START Study text
Not outrage. Not angry silence. Not a refusal to participate in this not-so-smart attempt to obscure art as abuse. Any or all of these would have been a provoked reaction too. Such a response would have assuaged. Would have been an uplifting reassurance that indeed we have kicked history in the eye and made the tough transition to our better natures. Instead, what we have today is a macabre display that demeans art and a grotesque response that slices the scabs off our wounds and sears them anew.
Jacob Lawrence, The Libaray
Unlike other peoples that keep the flame of memory alive by the repeated regurgitation of their oppressions; the history of the African American is much obscured and in fact, denied. In the words of Ira Berlin, a celebrated historian of slavery, social identity is rooted in history. The African-American struggle with identity is mirrored by the absence of a past.

Let us never forget the horror of this shameful history that used the very body of Africans as art. In her book, Medical Apartheid, Harriet Washington painfully troughs this savage ditch of our not so recent past. In a heartbreaking chapter titled, Circus Africanus, she details the use of African slaves as art exhibits and scientific specimens all over the United States and Europe, with cities like New York and Paris playing host. I list some of these long forgotten horrors from her book, in the hope that these stories of human indignity are remembered, retold and that, our collective memories will never let these atrocities rise again, in whatever form.
END Study text
START Given records
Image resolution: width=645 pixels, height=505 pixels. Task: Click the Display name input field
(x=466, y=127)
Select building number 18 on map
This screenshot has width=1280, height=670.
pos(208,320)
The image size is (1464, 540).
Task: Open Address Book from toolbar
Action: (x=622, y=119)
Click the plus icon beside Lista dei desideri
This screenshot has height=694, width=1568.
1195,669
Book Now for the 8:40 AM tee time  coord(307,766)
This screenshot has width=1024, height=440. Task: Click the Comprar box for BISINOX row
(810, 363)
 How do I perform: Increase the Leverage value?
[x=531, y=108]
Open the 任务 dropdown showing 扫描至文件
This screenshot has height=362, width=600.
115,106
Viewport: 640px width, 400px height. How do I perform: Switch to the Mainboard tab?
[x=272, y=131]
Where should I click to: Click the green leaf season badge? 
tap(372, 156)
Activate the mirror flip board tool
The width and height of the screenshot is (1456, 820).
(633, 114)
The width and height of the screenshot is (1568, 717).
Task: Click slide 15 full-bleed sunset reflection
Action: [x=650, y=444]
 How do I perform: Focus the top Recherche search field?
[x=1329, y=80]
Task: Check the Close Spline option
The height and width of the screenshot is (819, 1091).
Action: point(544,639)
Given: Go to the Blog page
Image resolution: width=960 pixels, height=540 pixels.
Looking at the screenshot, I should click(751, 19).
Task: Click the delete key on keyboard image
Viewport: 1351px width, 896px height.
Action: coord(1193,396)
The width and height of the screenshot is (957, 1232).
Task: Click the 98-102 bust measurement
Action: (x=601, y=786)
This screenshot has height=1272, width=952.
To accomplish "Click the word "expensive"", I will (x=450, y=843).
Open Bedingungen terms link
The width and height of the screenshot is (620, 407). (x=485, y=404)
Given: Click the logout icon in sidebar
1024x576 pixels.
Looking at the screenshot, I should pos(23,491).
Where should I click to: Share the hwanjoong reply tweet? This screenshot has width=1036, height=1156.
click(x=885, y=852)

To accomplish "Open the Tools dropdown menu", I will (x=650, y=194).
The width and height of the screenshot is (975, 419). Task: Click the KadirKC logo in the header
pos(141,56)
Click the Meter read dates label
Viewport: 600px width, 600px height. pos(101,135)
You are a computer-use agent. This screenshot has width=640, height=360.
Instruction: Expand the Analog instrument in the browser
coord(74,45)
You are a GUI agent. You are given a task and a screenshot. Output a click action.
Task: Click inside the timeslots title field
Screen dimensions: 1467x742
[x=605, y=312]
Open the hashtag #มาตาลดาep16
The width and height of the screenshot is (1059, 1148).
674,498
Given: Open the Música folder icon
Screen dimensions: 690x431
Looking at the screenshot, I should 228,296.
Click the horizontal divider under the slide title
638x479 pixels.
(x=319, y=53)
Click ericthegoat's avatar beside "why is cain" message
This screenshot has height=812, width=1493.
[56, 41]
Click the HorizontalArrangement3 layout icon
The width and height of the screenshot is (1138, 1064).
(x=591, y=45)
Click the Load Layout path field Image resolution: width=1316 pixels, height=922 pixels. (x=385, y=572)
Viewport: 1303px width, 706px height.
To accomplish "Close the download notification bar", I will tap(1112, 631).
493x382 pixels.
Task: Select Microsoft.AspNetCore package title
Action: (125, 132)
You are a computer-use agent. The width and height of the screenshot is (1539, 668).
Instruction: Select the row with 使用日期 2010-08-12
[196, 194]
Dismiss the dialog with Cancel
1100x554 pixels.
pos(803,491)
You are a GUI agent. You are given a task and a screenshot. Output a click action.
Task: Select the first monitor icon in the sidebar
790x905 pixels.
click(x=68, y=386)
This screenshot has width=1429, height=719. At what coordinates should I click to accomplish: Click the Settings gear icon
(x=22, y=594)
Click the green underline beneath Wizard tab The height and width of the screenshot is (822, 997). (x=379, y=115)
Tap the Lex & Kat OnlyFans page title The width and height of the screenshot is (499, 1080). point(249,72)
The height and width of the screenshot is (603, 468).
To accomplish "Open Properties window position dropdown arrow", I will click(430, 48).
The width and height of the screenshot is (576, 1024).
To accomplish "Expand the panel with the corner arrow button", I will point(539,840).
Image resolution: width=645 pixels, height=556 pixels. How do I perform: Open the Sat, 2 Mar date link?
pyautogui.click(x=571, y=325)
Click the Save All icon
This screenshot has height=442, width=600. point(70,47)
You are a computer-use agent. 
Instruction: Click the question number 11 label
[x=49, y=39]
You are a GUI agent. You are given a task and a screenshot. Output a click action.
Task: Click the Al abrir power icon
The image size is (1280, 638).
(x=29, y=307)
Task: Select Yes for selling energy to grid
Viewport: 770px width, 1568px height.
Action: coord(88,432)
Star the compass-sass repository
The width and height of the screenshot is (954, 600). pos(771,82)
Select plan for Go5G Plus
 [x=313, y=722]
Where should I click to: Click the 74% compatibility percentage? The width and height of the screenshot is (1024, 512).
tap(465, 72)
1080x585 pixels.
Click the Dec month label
END Given records
### Work to complete
1: Repeat the part of the essay on art and African American history starting with "Not outrage. Not" and going on through "and sears them anew.".
2: Answer these questions from the essay on art and African American history:
(a) Which historian of slavery does the essay cite as saying that social identity is rooted in history?
(b) What is the title of Harriet Washington's book?
(c) Which two cities does the essay name as playing host to the exhibits?
The records have nothing to do with the essay.

### Results for each task
1:
Not outrage. Not angry silence. Not a refusal to participate in this not-so-smart attempt to obscure art as abuse. Any or all of these would have been a provoked reaction too. Such a response would have assuaged. Would have been an uplifting reassurance that indeed we have kicked history in the eye and made the tough transition to our better natures. Instead, what we have today is a macabre display that demeans art and a grotesque response that slices the scabs off our wounds and sears them anew.

2:
(a) Ira Berlin
(b) Medical Apartheid
(c) New York and Paris